Over a billion dollars will be spent on the 2012 Presidential election, smashing all previous records. This mountain of corporate cash ensures that whoever is elected, Obama or Romney, the interests of the super-rich and Wall Street will be represented.
That’s why Socialist Alternative is calling for a break from two parties of the 1% and for the creation of new, broad party to provide a fighting voice for working people. In this election, we are urging a vote for Jill Stein of the Green Party for president, in order to register the strongest possible protest vote against the two-party system.
We don’t agree with those who preach patience, who tell us every election that “now is not the time” and that we must support the “lesser evil.” In fact, it is during elections, when the attention of the entire nation is focused on politics, that serious fighters for the 99% must raise their voices the loudest against the lies and manipulations of the corporate politicians. We cannot stand aside and allow the debate to be dominated by Obama and Romney. That means putting up the strongest possible challenge to Wall Street’s political monopoly in this election, both on the streets and at the ballot box.
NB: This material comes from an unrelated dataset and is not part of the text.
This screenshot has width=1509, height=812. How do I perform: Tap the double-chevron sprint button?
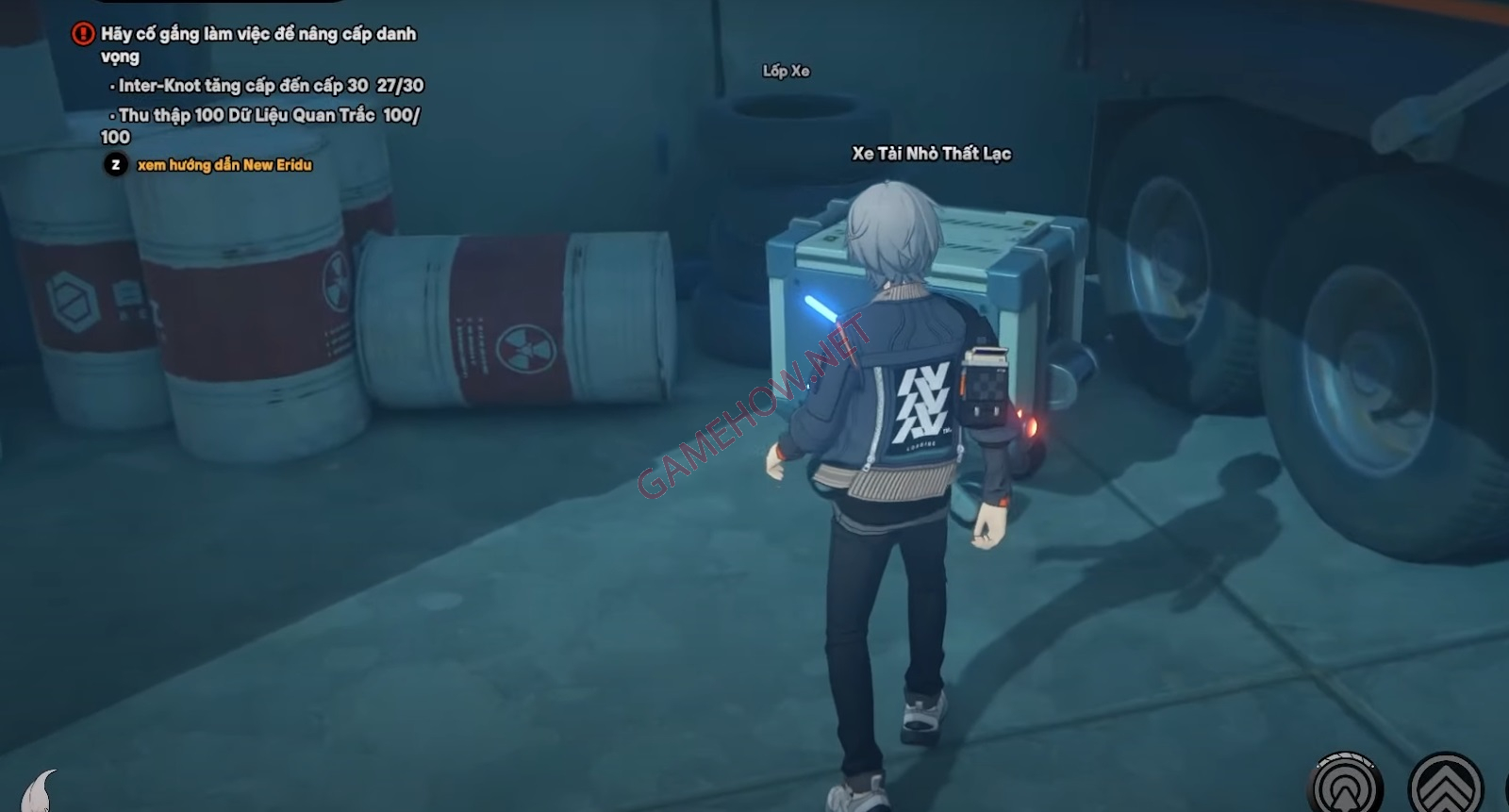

Overcoming restrictive, anti-democratic ballot access laws, Jill Stein will appear on the ballots of at least 85% of voters this November. While not a socialist, Stein stands clearly on the side of working people on every key issue facing our country. She refuses corporate donations and has used her campaign to support the struggles of ordinary people fighting injustice.
Despite a near complete black-out in the corporate media and the undemocratic refusal to allow her in the debates, a recent CNN poll already showed Stein with 2% support. This makes her the highest-profile left candidate this election, with the potential to attract over a million voters disgusted with the two parties. Her campaign provides a glimpse of what would be possible if our social movements, especially the unions, broke from the Democrats and united into a broad left political challenge.
Obama’s Betrayals
After all the “hope” and “change” of Obama’s campaign in 2008, he has given literally trillions of dollars in bailouts to the same big banks that helped trigger this economic crisis in the first place. Meanwhile, those same banks kick millions of Americans out of their homes.
Obama continues the “war on terrorism” and is expanding the assault on civil liberties. Union rights have been dismantled and social services have been cut by both Democrats and Republicans. Young people face mass unemployment, low wage jobs, rising tuition and debt. While Romney and Ryan’s extreme rhetoric is understandably scary for working people and the oppressed, the sick logic of lesser-evilism, of support for Obama and the Democrats, only hamstrings social movements from effectively fighting back.
Neither party represents the interests of workers or the oppressed. Neither party will reject the profit-maximizing logic of the capitalist system or the interests of Wall Street. While the Democrats give lip service the interests of workers and oppressed communities, once in power they carry out the agenda of big business.
Every serious struggle reveals the Democrats’ corporate character. From the Chicago teachers strike to the growing fight against foreclosures, when ordinary people stand up they find both parties united against them. When movement leaders preach support for the very same politicians who are attacking our communities, it only serves to confuse, demoralize, and demobilize our struggles.
Yet history shows that only mass struggle wins real change. Students in Quebec have the lowest tuition in North America. Why? Because they organize mass strike movements and street protests when faced with tuition increases. Everything regular people have won in this country, has been fought for with strikes, direct action, and mass protests, from women’s right to vote to the end of segregation to the weekend and 8-hour workday.
When movements get caught up in the illusion that allying themselves with the Democrats is the most “realistic” route to success, they end up lowering their demands to what is acceptable to big business. But especially in this era of capitalist crisis, there is no room for even these band-aid reforms.
To succeed, our struggles need to challenge the capitalist system, the root cause of the problems we face. Capitalism is a system of exploitation that concentrates resources and influences in the hands of the wealthy elite at the expense of the vast majority of the public and the environment. In order to guarantee jobs, a good standard of living, environmental cleanup and an end to discrimination, we need a different system. Democratic socialism, including public ownership of the top 500 corporations, could ensure a better future. Achieving a new system will require a mass movement.
To challenge this system and win real improvements we to need a new political party for working people. A party with democratic decision-making that is involved in movements, that doesn’t take corporate donations, and has support from fighting unions and community groups.
More and more people are disgusted with corporate domination. The Occupy movement clearly revealed the political vacuum on the left. While this huge potential has mostly been squandered, small examples show what is possible. In Seattle the dynamic campaign of Kshama Sawant, Socialist Alternative’s candidate running for State Representative against the Democratic Speaker of the House, Frank Chopp, is shaking up Seattle politics and shifting the debate to the left.
Join Socialist Alternative in our support for Jill Stein’s campaign, in our struggle to build a broad working class political alternative, and in our fight for a democratic socialist world.